*Work to complete:*
1. According to the passage on the hotel dance, what object does Lisa use as a microphone?
2. Revise the part of the passage on the hotel dance starting at "This theme strongly" and ending at "being and becoming.", putting "imaginative possibilities" in place of "imaginative registers".

*Quoted text:*
---------------
The hotel dance has a performative character. The presence of a spectator (in this case me) is necessary for the unfolding of the event. Lisa’s gestures, expressions, and movements are clearly addressed to me. Even more, Lisa is fully aware of the fact that she is being watched. Through the watching and the being watched, the play event transforms into a spectacle where intensities and affects are dramatized and put to the front. Even more, Lisa builds up tension and plays with the expectations of the spectator (me). This becomes most clear in the following example. At a certain point, Lisa throws herself onto the bed and when she bounces up, she takes the pajamas along. At first, she keeps the pajamas and looks at me in a provocative, secretive way (in an ‘I-am-about-to-do-something-but-I-am-not-telling-you-what way). She swings the pajamas around and then finally, she throws them into my face. This little sequence follows an embodied dramatic structure (from introduction, development, climax, to resolution). According to Delafield-Butt and Trevarthen (2015) the narrative four-part structure reflects “the four states of arousal that regulate the flow of interest and the pleasure of engagement” (3). The four-part sequence exhibits an initiation toward the goal (throwing the pajamas), a rhythmic timing and a climactic contact with (in this case) the pajamas. In other words, the action chain produces affective valences and opens up the imagination. Throwing the pajamas is a dramatic, provocative, and communicative act in which Lisa deliberately invites me, the spectator, to play along.

Lisa incorporates expressive gestures, expressions, and pretend play in her movement exploration. She, for example, uses the hairbrush as a microphone and with this gesture she explicitly stages her play as performative. Finally, Lisa uses the little hallway of the hotel room as a place where she can exit and enter the performative space. In other words, the hallway is used to enter and exit ‘the stage.’ 

This theme strongly resonates with Karoff’s (2013) third category: displaying (play practice) and tension (play mood). Displaying is characterized by “showing off, putting yourself on a stage” (8-9). Tension is characterized by a “readiness to show yourself,” and “an awareness that you are looked at” (8-9). From beginning to end, Lisa is aware of my presence. Together, we create a space of playing and watching. Through the staging of the play event, imaginative registers are opened that allow for the experimentation and testing of different selves. The stage exists in the in-between, in the intersection of being and becoming.
---------------
*Given material:*
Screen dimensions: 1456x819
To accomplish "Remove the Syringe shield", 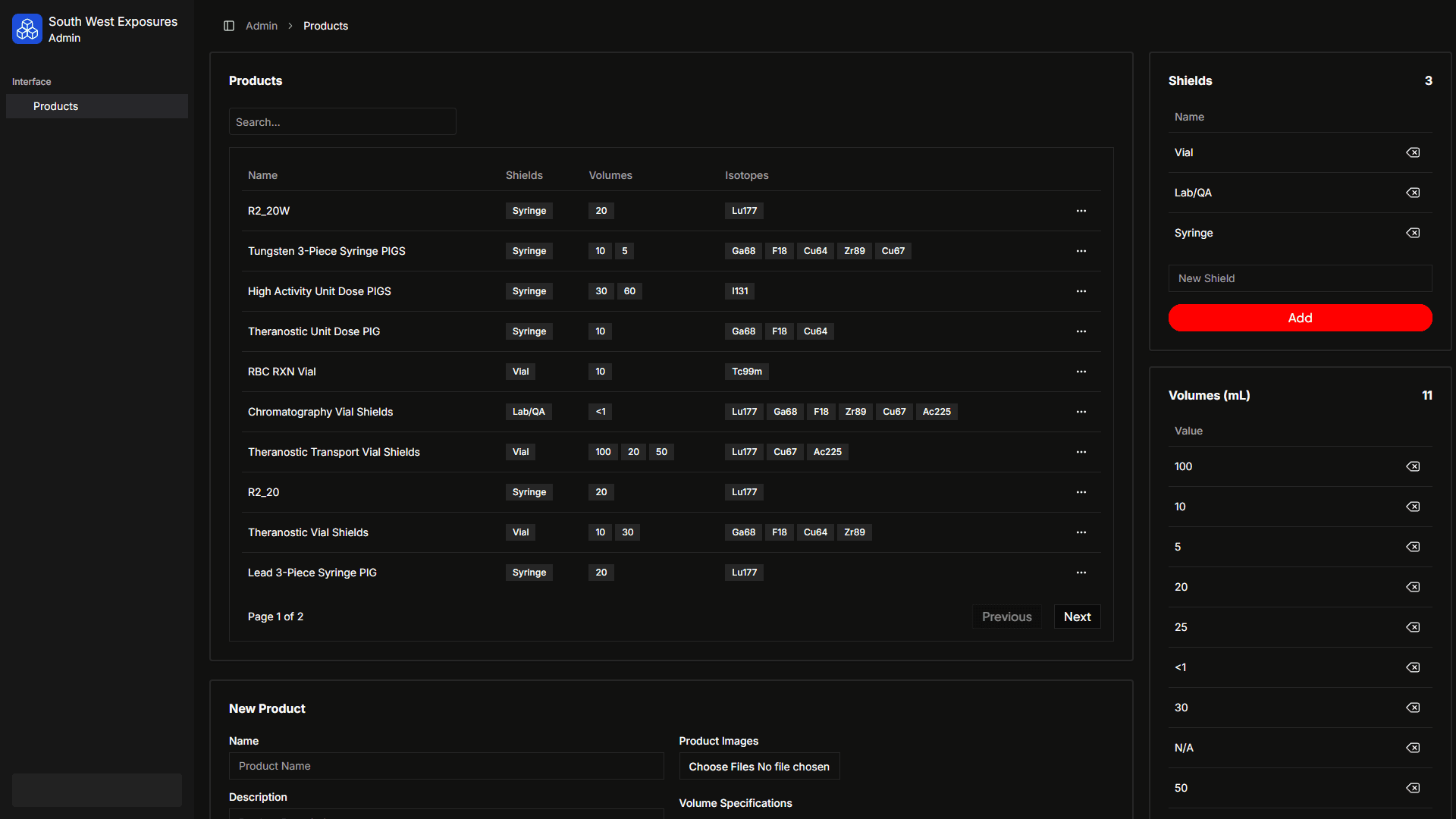I will [x=1413, y=233].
---------------
*Results for each task:*
1. The hairbrush.

2.
This theme strongly resonates with Karoff’s (2013) third category: displaying (play practice) and tension (play mood). Displaying is characterized by “showing off, putting yourself on a stage” (8-9). Tension is characterized by a “readiness to show yourself,” and “an awareness that you are looked at” (8-9). From beginning to end, Lisa is aware of my presence. Together, we create a space of playing and watching. Through the staging of the play event, imaginative possibilities are opened that allow for the experimentation and testing of different selves. The stage exists in the in-between, in the intersection of being and becoming.